== Work request ==
Restate the lines word for word, from the one containing "Image resolution: width=939" through the last line of the entries below, without any other lines.

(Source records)
▼▼▼

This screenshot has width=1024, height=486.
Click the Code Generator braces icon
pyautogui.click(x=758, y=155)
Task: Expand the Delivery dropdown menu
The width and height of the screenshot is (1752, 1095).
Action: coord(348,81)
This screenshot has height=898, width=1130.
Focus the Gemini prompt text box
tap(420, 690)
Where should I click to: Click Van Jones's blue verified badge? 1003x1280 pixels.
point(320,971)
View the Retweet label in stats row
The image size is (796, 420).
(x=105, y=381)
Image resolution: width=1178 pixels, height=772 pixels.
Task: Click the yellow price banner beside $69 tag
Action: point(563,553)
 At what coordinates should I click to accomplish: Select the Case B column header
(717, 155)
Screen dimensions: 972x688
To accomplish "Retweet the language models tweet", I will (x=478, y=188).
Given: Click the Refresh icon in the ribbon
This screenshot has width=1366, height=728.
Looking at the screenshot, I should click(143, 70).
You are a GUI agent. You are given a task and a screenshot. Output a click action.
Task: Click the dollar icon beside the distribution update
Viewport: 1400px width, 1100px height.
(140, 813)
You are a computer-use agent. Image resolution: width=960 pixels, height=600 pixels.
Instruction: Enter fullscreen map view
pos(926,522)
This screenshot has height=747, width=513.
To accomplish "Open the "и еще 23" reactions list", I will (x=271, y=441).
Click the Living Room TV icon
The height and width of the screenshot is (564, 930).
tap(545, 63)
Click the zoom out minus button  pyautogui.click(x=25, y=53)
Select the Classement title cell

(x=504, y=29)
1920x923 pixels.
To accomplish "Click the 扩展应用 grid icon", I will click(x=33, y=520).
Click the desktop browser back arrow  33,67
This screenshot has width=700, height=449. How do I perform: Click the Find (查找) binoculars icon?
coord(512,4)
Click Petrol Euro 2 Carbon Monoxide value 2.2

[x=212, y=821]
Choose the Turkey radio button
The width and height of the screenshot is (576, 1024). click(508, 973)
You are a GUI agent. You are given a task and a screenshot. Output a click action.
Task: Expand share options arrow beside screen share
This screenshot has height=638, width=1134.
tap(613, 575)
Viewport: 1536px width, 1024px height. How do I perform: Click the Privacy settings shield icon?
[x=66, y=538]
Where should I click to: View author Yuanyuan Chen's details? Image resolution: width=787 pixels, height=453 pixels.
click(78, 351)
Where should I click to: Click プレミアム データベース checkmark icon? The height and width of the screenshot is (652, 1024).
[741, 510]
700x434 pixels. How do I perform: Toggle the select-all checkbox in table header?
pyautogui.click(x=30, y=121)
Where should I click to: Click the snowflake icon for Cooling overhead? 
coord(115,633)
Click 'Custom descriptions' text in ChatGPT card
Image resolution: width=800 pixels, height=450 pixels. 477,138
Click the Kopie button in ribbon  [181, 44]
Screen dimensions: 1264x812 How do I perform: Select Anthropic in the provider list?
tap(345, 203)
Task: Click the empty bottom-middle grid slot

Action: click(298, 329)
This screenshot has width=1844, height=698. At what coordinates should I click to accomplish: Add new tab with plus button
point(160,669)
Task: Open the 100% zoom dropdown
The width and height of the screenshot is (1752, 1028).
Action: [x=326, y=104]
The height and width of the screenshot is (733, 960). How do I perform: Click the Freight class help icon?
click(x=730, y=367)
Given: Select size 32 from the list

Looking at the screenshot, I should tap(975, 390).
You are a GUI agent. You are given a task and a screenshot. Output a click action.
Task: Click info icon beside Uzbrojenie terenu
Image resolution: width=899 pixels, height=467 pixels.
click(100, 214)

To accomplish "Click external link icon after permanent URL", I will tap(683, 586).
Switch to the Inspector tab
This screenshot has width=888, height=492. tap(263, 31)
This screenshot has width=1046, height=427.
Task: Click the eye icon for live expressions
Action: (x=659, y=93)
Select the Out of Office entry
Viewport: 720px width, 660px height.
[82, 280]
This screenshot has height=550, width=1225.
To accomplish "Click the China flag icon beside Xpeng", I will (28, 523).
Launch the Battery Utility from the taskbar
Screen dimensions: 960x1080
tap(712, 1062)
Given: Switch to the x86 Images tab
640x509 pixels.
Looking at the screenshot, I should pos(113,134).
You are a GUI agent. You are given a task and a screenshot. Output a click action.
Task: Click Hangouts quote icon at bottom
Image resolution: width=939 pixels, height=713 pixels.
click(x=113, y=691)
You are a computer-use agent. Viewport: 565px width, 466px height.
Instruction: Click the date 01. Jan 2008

▲▲▲

== Answer box ==
Image resolution: width=939 pixels, height=713 pixels.
click(x=113, y=691)
You are a computer-use agent. Viewport: 565px width, 466px height.
Instruction: Click the date 01. Jan 2008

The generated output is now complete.